Truth be told, the roots of Oddfellow Manor were planted years before we ever owned the property.

From 2014 to 2017, I was completing my family medicine residency at West Virginia University Hospitals. During that time, I spent time caring for residents at Sundale Nursing Home. Those experiences stayed with me.

I began wondering if long-term care could look different. More personal. More connected to the land. More connected to purpose. A place where people could still garden, share meals, make things with their hands, sit on a porch, hear birds in the morning, and feel like they still belonged to the rhythm of life.

That idea never really left me.

little Anni in our new home

Coming Home to Elkins

In the summer of 2017, my family and I moved to Elkins, where I continued practicing family medicine and caring for folks in our community.

Life stayed busy—raising a family, serving patients, and building a life here in the mountains—but that old vision kept growing quietly in the background.

I didn’t know what shape it would take. I just knew I was looking for something meaningful.

shaking hands at the signing of the papers

A Door Opened

In the spring of 2024, I came across a Facebook ad from Kaufman Realty that asked:

“Would you like to buy a piece of history?”

The property was the historic Odd Fellows Group Home here in Elkins.

I showed it to my wife, and like most folks would, we were cautious. We admired the place, but assumed it would be far beyond our reach. We placed a bid with little expectation and eventually quit checking the auction.

Then on July 12, 2024, while I was getting ready to head in for a hospital night shift, I got the phone call.

We had won.

I called my parents, gathered myself, and headed over to sign the first paperwork. Just like that, a dream I couldn’t fully explain had found a front door.

What We’ve Been Doing Since

Since then, the work has been steady and purposeful.

We formed a nonprofit organization so this effort could serve something larger than ourselves. We received federal nonprofit status in August 2025. We established a board of people who care deeply about this place and what it could become.

We also began the process of historic preservation work with Kelsey Hartmann and started planning for environmental remediation through the Brownfields program.

There is still much to do, but every old place worth saving is restored one step at a time.

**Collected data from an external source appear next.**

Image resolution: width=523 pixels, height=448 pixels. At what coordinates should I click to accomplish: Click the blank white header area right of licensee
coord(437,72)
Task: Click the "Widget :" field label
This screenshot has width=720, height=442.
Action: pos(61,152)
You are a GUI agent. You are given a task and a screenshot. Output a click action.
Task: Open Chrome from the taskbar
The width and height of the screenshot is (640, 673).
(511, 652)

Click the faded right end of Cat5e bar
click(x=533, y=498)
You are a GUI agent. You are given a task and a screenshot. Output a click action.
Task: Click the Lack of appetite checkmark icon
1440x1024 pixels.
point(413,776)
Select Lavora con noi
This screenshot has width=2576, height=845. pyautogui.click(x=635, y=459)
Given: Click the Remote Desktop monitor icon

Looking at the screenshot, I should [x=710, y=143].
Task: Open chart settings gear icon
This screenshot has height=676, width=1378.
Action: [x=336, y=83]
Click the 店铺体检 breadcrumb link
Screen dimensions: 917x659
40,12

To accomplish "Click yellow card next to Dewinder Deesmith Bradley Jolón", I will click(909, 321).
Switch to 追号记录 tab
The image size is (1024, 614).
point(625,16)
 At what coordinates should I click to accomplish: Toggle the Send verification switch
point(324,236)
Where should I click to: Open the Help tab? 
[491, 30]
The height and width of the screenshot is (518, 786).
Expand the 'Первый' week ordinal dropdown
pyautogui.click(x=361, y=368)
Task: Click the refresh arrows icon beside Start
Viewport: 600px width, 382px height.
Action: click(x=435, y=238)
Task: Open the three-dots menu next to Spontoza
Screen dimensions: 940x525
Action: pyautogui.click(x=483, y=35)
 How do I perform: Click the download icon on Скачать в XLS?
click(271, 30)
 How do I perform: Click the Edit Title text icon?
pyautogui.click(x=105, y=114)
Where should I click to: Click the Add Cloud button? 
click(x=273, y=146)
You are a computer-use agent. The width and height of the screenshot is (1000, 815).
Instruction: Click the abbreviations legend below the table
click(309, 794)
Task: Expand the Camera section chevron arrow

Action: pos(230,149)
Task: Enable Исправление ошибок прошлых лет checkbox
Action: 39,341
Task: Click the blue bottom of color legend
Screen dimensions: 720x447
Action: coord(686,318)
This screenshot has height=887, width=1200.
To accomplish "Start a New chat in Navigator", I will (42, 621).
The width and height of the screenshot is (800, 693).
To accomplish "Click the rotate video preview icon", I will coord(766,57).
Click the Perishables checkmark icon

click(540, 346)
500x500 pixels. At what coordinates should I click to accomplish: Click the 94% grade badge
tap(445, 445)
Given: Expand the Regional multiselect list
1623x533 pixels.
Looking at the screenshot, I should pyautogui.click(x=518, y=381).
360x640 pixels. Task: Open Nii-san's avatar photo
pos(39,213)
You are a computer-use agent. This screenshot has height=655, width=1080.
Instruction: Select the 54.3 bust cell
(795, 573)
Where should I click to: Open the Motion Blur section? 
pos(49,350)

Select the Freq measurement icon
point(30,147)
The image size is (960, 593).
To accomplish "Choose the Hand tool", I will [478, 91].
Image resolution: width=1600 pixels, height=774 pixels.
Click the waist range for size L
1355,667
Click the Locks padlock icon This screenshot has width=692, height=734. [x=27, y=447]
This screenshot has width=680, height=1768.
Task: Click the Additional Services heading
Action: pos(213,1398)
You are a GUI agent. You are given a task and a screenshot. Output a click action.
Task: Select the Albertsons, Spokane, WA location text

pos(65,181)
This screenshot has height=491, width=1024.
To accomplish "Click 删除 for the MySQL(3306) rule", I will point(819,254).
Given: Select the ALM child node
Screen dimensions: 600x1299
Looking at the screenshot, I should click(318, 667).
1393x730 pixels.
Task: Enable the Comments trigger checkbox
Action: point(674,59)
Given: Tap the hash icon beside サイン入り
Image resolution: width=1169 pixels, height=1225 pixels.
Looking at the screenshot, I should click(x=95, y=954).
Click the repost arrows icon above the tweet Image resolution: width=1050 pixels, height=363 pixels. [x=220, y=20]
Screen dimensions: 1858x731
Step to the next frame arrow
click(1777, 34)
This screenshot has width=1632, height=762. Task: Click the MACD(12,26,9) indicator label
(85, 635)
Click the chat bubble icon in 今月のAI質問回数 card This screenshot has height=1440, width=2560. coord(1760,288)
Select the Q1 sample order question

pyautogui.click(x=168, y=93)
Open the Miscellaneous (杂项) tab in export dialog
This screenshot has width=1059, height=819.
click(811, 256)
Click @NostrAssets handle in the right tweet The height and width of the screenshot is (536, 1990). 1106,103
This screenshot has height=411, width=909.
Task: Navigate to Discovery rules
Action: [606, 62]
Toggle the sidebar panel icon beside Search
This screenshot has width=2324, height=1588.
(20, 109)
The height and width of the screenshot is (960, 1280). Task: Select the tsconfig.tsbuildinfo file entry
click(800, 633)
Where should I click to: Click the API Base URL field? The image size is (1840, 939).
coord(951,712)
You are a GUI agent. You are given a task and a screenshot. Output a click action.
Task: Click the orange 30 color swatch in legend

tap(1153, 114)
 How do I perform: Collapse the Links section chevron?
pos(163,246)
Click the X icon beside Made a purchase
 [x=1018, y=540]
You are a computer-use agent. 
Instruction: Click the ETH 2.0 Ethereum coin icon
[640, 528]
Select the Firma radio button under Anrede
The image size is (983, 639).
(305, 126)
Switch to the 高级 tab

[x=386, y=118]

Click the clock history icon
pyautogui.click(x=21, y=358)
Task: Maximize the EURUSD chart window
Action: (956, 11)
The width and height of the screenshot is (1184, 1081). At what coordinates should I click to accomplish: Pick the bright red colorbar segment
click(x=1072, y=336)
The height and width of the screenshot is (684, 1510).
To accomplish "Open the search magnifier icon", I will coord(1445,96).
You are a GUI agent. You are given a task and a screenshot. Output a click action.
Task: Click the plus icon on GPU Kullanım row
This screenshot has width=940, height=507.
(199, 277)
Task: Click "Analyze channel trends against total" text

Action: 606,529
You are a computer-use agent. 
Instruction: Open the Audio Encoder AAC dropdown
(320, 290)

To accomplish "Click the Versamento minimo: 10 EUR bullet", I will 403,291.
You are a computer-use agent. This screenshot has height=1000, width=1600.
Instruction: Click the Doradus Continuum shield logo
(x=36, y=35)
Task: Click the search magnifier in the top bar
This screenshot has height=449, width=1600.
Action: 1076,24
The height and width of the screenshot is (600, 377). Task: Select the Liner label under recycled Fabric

flowers along the front walkway
big smile in front of the front door of the oddfellow manor
Anni in a kayak on the pond at the manor

Who We Are

drone view of the manor with storm clouds in the distance

Why It Matters

To some, this may look like an old building in need of work.

To us, it looks like possibility.

We see a place where history is honored, where people can gather, where practical skills are taught, where gardens grow, where young and old learn from one another, and where this community gains something lasting.

We believe old places still have work to do.

How You Can Be Part of the Story

Projects like this are never built by one family alone.

They are carried forward by neighbors, donors, volunteers, craftsmen, storytellers, and people who believe that preserving something meaningful is worth the effort.

If Oddfellow Manor speaks to you, we’d be honored to have your support and your encouragement as the story continues.

mulch and bricks on the front steps of the oddfellow manor

From Our Family to Yours

Thank you for taking the time to learn about this place.

We’re grateful to be its current caretakers—and hopeful about what it can become for generations to come.